◆ Stated exercise A ◆
In the automation text, translate the sentence "Once installed, an automation system has ongoing maintenance costs." into Spanish.
◆ Stated exercise B ◆
Print the part of the automation text that opens with the words containing "It is worthwhile" and closes with "and maintenance support.".

— BEGIN Selected text —

2.2.6 Workforce Morale and Aging
Automation allows operators to focus on optimizing a facility as opposed to “being” the control system. In addition, institutional knowledge can be incorporated to operating control strategies, reducing labor requirements, and preparing a utility for the loss of long-term knowledgeable staff.
2.2.7 Customer Satisfaction
Automation can help identify potential system upsets earlier, thereby helping to avoid issues and improving overall operational efficiencies of a utility. These issues, in turn, can affect overall end-user satisfaction.
3.0 AUTOMATION COSTS
Automation equipment, including sensing instrumentation, control elements, controllers, software, and programming, typically adds at least 4 to 12% to the total cost of building a treatment facility. Project costs are site-specific and depend on the treatment processes involved and managers’ decisions about the tradeoffs between automation and labor. Once installed, an automation system has ongoing maintenance costs. Such costs should be considered early in the design phase because an automation system that is not maintained properly will eventually fail and fall into disuse.
It is worthwhile to note that many of the benefits identified in the previous section may only be achieved through the application of complex automation solutions with the associated costs. For example, tighter process control may require additional instrumentation, field devices, sophisticated software algorithms, and ongoing operations and maintenance support.

— END Selected text —
— BEGIN Entries —

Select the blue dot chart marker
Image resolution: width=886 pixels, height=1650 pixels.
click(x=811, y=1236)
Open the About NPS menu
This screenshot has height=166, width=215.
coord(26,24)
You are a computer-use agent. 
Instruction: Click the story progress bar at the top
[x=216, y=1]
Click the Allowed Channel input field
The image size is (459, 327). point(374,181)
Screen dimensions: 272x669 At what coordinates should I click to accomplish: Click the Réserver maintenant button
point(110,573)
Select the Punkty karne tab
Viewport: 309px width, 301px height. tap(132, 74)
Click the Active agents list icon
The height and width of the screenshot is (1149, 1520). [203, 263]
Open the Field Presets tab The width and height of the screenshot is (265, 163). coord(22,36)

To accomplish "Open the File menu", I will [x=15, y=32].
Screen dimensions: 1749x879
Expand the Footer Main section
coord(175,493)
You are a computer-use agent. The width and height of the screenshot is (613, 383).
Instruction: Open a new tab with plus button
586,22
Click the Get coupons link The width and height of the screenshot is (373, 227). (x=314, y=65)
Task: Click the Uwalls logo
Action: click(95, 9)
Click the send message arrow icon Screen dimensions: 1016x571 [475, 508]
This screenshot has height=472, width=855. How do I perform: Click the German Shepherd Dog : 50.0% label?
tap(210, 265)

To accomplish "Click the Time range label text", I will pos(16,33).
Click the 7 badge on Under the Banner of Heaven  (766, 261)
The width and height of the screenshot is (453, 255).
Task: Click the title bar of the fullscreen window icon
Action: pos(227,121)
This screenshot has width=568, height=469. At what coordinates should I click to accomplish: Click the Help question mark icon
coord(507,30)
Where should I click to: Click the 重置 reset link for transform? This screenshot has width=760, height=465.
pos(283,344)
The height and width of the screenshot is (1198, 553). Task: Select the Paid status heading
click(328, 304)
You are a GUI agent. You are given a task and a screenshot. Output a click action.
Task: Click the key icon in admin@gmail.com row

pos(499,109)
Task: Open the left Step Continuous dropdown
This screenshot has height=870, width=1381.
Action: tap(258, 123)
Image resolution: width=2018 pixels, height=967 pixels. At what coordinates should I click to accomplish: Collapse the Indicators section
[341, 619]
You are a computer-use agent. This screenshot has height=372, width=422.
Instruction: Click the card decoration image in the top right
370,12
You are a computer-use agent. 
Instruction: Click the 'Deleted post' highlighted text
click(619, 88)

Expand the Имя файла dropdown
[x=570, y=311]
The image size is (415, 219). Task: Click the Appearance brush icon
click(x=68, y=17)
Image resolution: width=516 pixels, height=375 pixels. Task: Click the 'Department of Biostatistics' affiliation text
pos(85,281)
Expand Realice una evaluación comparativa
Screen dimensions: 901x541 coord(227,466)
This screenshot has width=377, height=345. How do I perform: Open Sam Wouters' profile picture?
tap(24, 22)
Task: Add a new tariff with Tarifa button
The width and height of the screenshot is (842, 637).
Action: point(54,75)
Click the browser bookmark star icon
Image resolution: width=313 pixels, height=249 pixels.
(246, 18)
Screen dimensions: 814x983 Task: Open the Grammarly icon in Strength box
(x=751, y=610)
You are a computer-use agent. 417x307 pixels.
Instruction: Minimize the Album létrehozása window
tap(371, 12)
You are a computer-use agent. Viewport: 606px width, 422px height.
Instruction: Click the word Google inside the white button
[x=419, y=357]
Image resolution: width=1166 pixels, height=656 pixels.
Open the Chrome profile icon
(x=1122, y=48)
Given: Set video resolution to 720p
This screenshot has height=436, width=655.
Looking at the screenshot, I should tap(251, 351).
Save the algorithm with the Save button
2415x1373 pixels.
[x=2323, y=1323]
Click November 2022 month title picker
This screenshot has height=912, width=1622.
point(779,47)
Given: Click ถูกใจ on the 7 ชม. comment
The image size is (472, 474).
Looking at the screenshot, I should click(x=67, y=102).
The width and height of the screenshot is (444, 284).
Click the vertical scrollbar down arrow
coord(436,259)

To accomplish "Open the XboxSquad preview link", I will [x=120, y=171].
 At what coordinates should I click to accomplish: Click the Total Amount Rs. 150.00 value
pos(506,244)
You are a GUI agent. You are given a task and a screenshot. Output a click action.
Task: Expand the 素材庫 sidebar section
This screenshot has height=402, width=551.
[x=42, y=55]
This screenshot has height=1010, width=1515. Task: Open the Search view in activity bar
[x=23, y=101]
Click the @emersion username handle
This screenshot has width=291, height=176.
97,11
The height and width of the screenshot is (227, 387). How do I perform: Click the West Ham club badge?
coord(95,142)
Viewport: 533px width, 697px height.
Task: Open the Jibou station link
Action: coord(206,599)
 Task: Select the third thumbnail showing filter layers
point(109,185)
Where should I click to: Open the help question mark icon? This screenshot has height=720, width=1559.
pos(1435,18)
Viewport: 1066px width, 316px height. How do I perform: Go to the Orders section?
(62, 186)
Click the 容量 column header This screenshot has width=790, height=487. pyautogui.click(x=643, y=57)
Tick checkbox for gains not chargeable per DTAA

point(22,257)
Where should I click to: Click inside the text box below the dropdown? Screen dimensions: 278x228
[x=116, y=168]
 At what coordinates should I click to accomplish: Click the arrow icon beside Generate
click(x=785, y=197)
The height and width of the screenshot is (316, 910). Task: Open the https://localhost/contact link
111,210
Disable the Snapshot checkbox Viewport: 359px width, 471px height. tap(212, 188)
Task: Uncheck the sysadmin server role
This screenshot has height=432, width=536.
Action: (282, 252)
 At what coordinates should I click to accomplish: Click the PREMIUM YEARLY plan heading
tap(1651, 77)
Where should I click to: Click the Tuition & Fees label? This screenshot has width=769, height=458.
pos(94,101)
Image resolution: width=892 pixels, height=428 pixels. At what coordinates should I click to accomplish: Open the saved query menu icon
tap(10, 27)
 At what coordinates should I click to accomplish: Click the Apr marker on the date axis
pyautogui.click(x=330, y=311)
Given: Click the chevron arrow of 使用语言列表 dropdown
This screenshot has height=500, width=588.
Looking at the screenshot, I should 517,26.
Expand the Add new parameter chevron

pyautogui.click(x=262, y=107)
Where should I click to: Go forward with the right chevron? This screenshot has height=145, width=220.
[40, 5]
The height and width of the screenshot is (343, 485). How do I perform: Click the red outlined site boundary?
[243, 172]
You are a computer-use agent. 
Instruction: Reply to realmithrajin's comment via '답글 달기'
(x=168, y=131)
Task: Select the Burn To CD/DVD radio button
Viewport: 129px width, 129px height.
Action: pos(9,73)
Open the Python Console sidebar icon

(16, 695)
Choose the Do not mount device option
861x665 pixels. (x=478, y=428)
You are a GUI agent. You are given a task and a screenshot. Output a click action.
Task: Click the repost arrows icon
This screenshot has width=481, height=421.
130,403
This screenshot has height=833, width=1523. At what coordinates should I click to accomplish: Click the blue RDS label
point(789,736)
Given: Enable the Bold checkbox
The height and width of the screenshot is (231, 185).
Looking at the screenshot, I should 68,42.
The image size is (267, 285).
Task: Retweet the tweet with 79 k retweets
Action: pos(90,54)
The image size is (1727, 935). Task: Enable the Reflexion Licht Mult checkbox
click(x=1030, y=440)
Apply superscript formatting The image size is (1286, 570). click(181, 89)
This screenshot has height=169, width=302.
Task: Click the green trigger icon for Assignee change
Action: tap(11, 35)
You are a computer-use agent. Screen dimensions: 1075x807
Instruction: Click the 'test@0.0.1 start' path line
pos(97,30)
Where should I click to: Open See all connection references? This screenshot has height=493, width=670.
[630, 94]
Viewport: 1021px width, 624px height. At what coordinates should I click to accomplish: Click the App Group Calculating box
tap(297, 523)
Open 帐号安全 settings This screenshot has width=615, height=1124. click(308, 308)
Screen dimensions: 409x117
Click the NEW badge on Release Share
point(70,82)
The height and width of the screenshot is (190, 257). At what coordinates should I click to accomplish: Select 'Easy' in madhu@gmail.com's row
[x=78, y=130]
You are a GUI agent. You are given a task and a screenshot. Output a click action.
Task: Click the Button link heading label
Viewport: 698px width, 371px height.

— END Entries —

◆ Correct answer A ◆
Una vez instalado, un sistema de automatización tiene costos de mantenimiento continuos.

◆ Correct answer B ◆
It is worthwhile to note that many of the benefits identified in the previous section may only be achieved through the application of complex automation solutions with the associated costs. For example, tighter process control may require additional instrumentation, field devices, sophisticated software algorithms, and ongoing operations and maintenance support.